I’m trying to “securely store” phone numbers in a database. I need them for users of my app to find other users of the app who are in their contact list. I’ve been thinking about using bcrypt on phone numbers but with the same salt for all of them, so that I would only store the hash and not the phone number itself. Would that add any “security” or not? How fast would an intruder compute hashes for every possible phone number? A few days?
If I use a random salt for every phone number, then I don’t know how to quickly match them with their owners …
Bcrypt is quite slow (by design). On my machine, hashing 100 strings took about 26 seconds (using 1 core only), so for 9-digits phone number (1 000 000 000 combination) it would be 260 000 000 seconds. 8 years, not so bad.

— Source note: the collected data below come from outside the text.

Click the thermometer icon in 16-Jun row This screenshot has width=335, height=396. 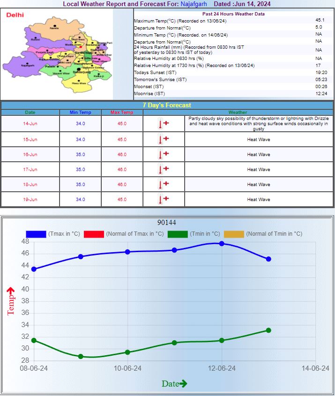coord(164,154)

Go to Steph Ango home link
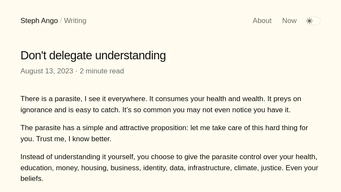coord(39,21)
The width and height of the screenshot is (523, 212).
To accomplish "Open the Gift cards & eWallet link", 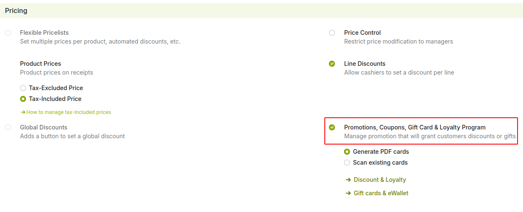I will 381,193.
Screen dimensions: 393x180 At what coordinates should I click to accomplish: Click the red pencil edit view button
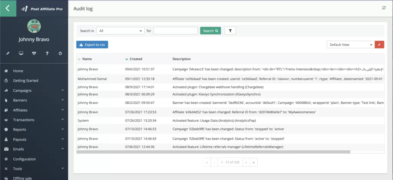click(379, 45)
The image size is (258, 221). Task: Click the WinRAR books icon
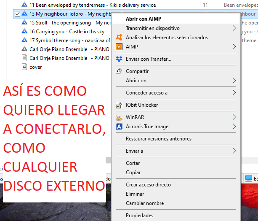pyautogui.click(x=119, y=117)
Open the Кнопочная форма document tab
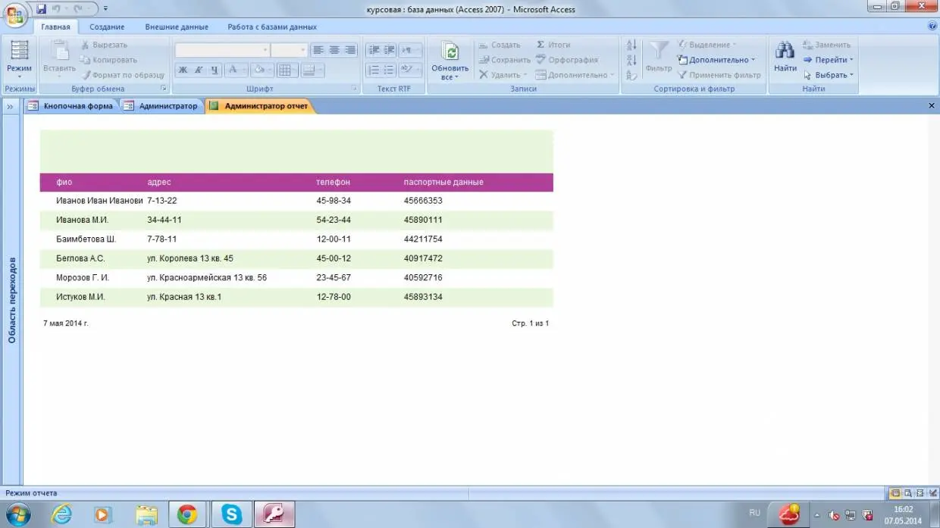Screen dimensions: 940x528 click(77, 106)
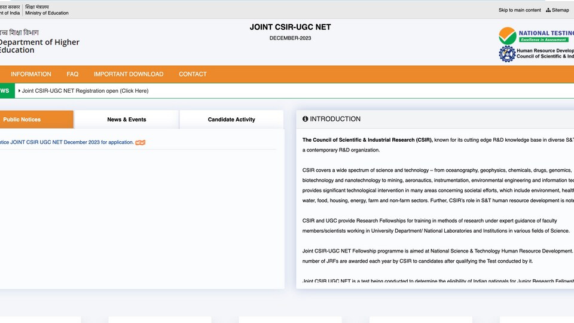Image resolution: width=574 pixels, height=323 pixels.
Task: Open the IMPORTANT DOWNLOAD menu
Action: [x=129, y=74]
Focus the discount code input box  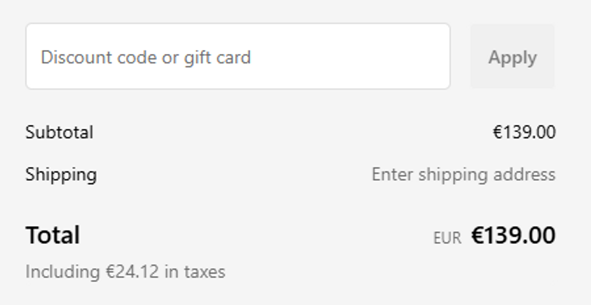point(238,57)
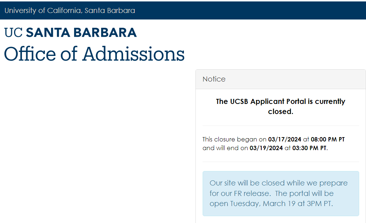The image size is (366, 223).
Task: Click the 'FR release' text in the alert
Action: pos(247,193)
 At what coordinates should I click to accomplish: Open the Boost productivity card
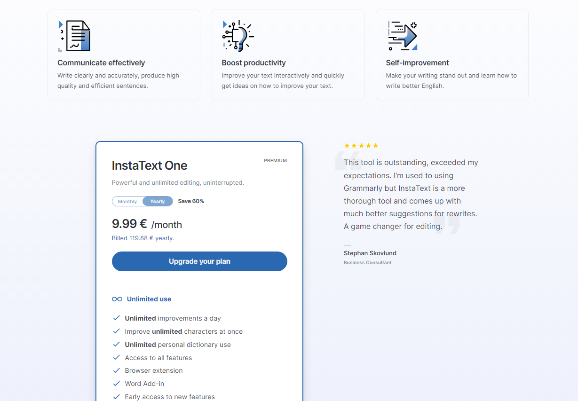pos(288,55)
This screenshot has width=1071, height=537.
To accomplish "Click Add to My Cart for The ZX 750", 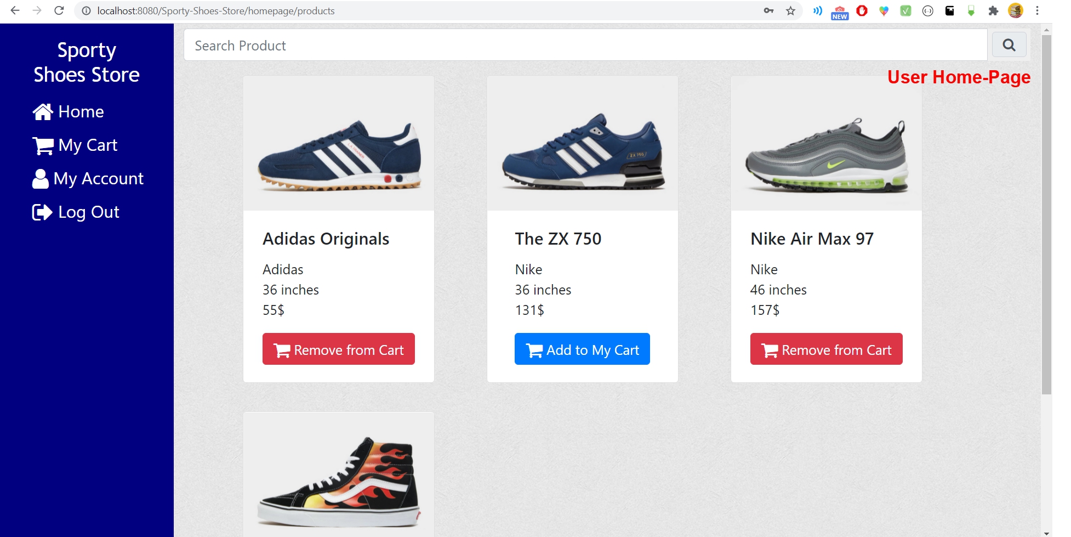I will (x=582, y=349).
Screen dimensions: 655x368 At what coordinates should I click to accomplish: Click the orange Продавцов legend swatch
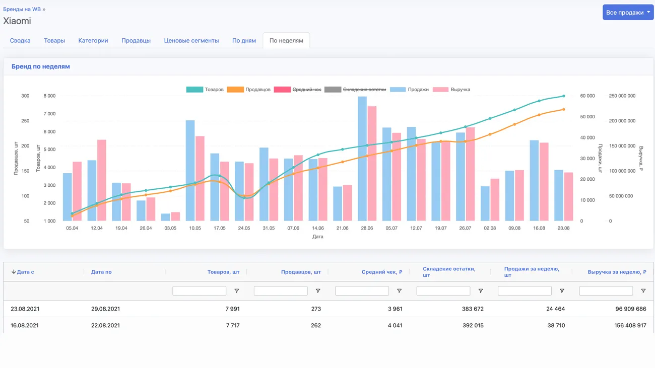pyautogui.click(x=235, y=90)
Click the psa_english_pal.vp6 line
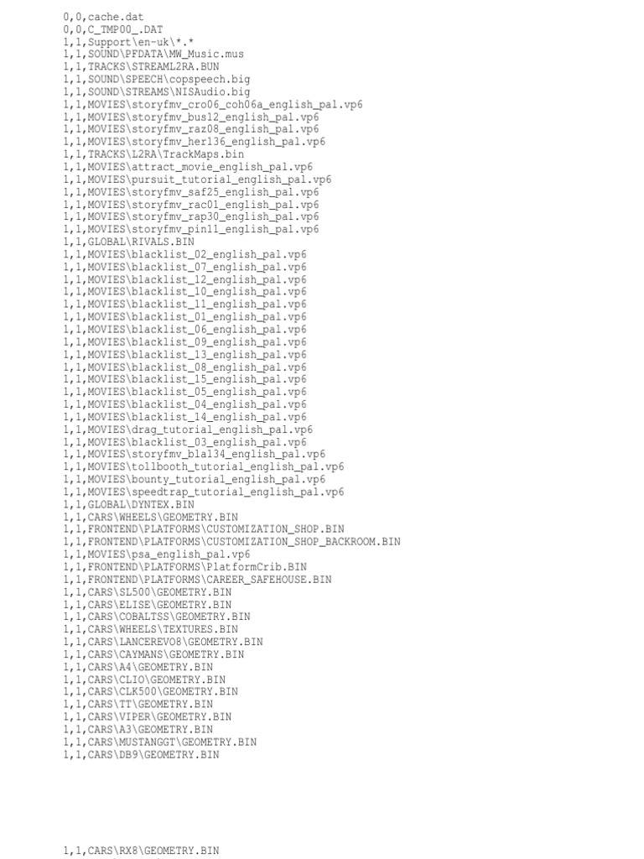This screenshot has height=859, width=644. [x=157, y=554]
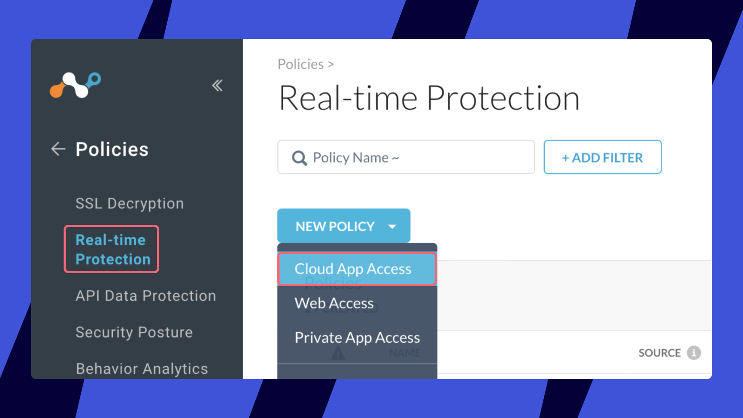Click the warning triangle column icon
The height and width of the screenshot is (418, 743).
[338, 354]
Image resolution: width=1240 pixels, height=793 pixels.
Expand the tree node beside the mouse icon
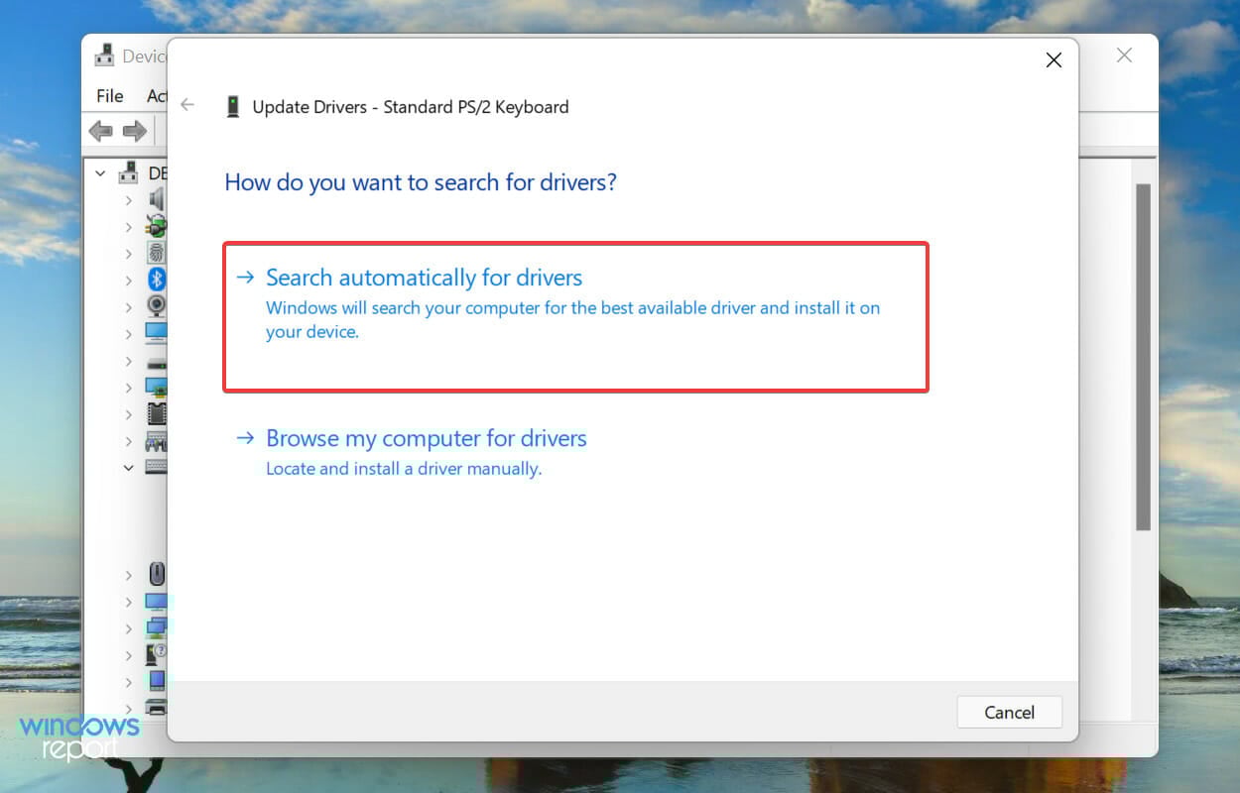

In your case, I don’t see downsides of using the same salt. Attacker would know that this contact of the user is the number of the different user, but, you are linking them anyway.
When doing this you lose the main advantage of bcrypt over other hashing algorithms: Its adaptive ability to increase the strength of the hashing over time. If you need to look up a phone number in a list of hashed phone numbers, the only approach you can take is to hash it, and then compare the hash to your list of hashes. But if there are different ways of hashing it, of which the salt is one parameter, but the number of iterations to be used is another, then you have a lot more possibilities to exhaust.
The idea of storing only hashes of something so you do not need to store the real value is a very good approach to improve privacy of your users and security of their information. However, maybe using a different cryptographically secure hashing algorithm, such as Keccak (SHA-3) or Whirlpool.
You’re dealing with a hard problem. Signal had a nice piece on their solution in Wired awhile back. Ultimately there’s no truly safe way to do what you’re trying to do efficiently. So really your calculus should be around risk—what’s the impact of a compromise, what form(s) is such a compromise likely to take, and what is the business impact in real terms? In other words, can you get away with good security on storage of the addressbook and informed consent of the part of the user? Signal’s approach is basically, “Fine, don’t trust us, trust Intel.” That may or may not work for you.
So, philosophy of risk aside, what you’re doing isn’t Safe, but its probably “safe enough” if you’re not pretending to your users that its cryptographically secure.
I’ve got another idea, what if I keep a set of ~100 salts, and choose the salt to hash the phone number with :erlang.phash2(phone_number, 100)? Then when I get the contact list from a user, I compute :erlang.phash2 for each number to choose the right salt, then compute bcrypt hash of each phone number with the choosen salt and try to find them in the database.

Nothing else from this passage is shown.